Going to Extremes: Climate Change and the Increasing Risk of Weather Disasters

Full Title: Going to Extremes: Climate Change and the Increasing Risk of Weather Disasters
Author(s): Edward J. Markey and Henry A. Waxman
Publisher(s):
Publication Date: September 1, 2012
Full Text: Download Resource
Description (excerpt):

The United States and the world experienced a barrage of extreme weather events over the last several years consistent with what climate scientists have been predicting from global warming pollution.  Indeed this summer, U.S. weather was almost apocalyptic: searing heat, ferocious fires, hurricanes, and severe storms left people injured, homeless and in some cases, dead.

Scientists have been investigating the link between extreme weather events and man-made global warming for years.  They now generally agree that global warming pollution plays a role, along with natural factors such as El Niño or La Niña, in shifting the odds toward extreme events.
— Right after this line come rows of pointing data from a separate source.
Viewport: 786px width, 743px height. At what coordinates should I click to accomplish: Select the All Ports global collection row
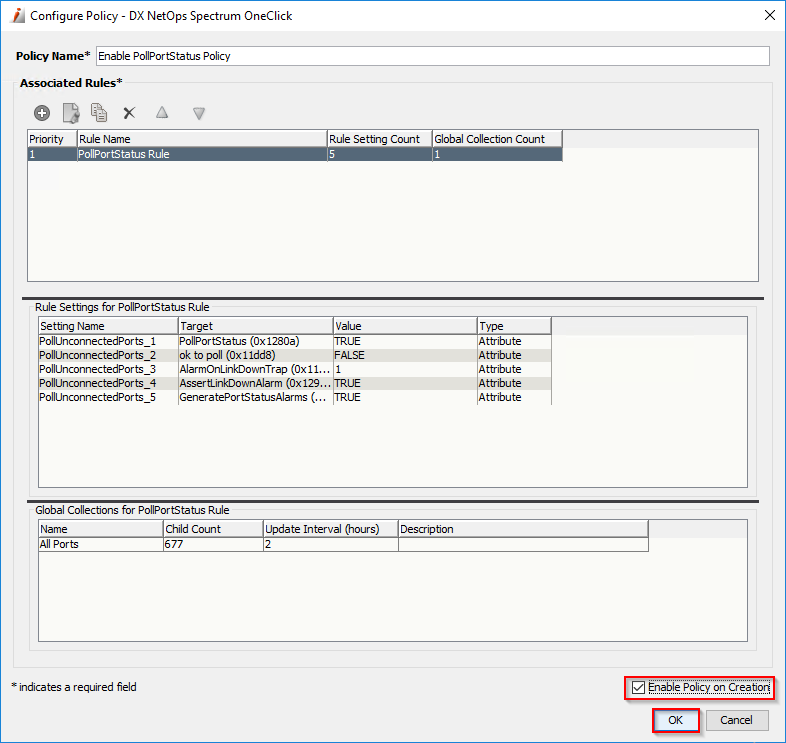[x=100, y=544]
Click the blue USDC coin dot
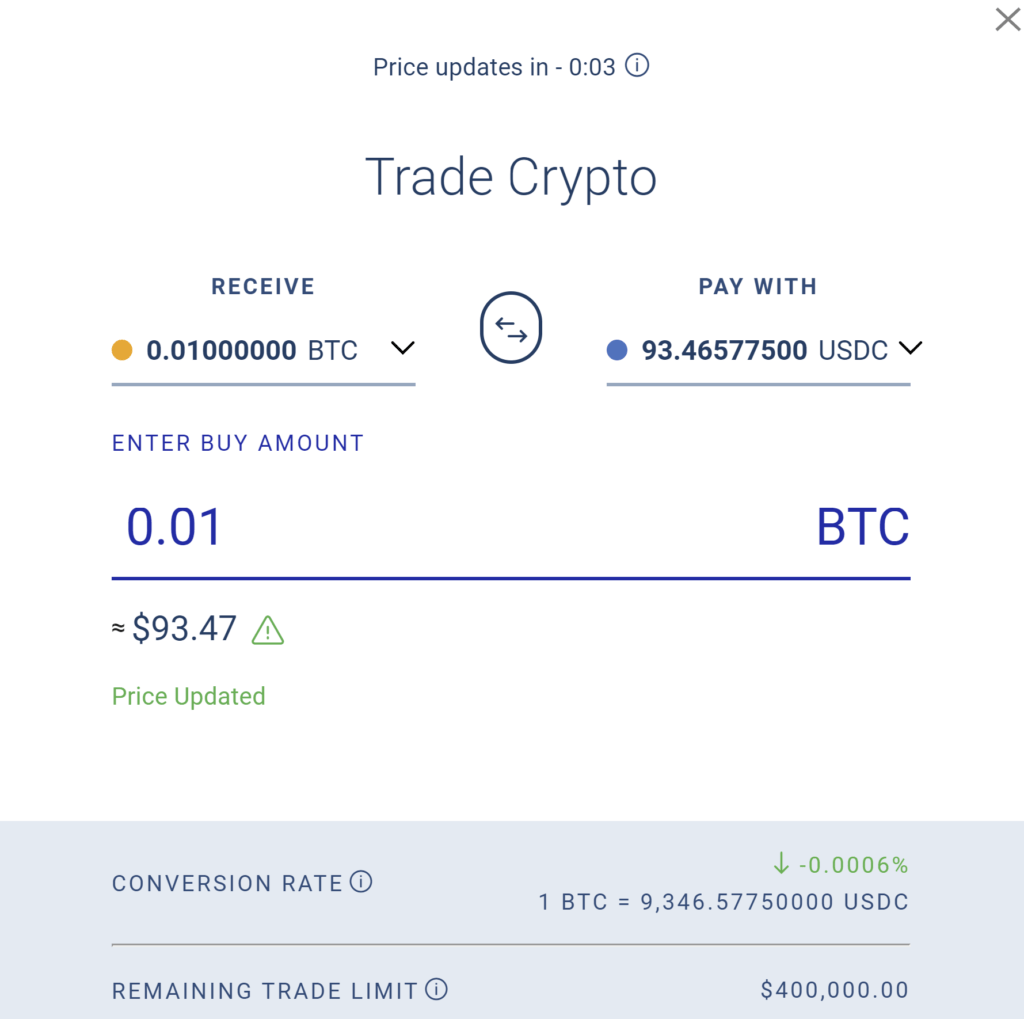Viewport: 1024px width, 1019px height. pos(617,350)
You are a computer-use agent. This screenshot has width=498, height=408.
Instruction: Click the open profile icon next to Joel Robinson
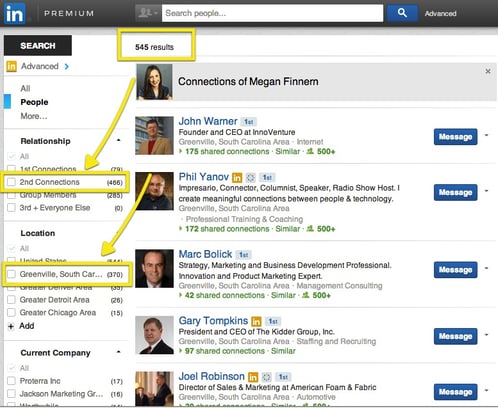click(266, 377)
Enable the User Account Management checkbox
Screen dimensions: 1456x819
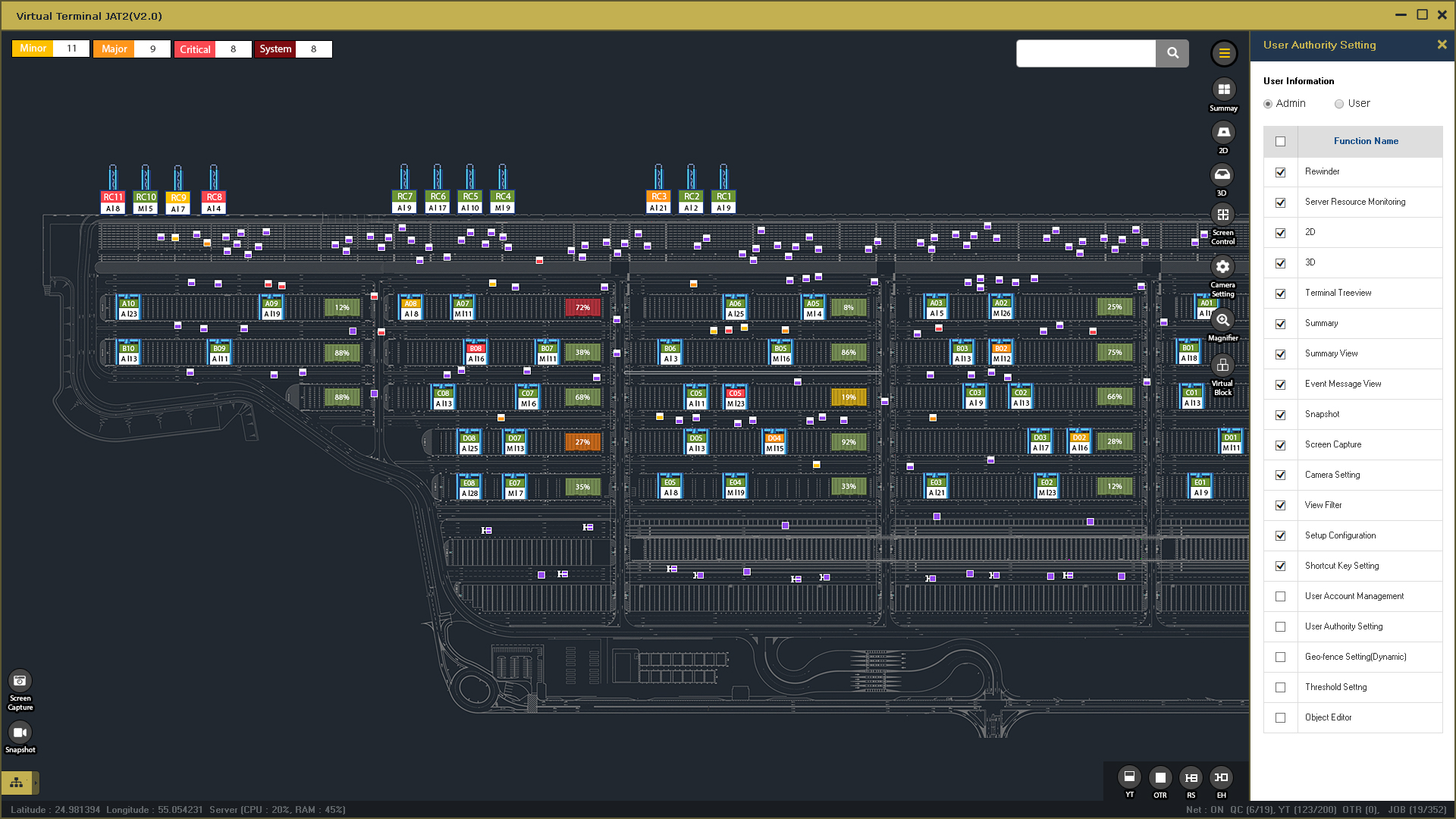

In fact, NOAA recently concluded, after looking through 50 years of weather data, that droughts like the record 2011 Texas drought was made “roughly 20 times more likely” because of global warming. 16  Indeed, observations have shown that certain extremes—high heat, heavy precipitation and floods, duration and intensity of droughts and extremes related to higher sea levels—have increased over the last half of the century.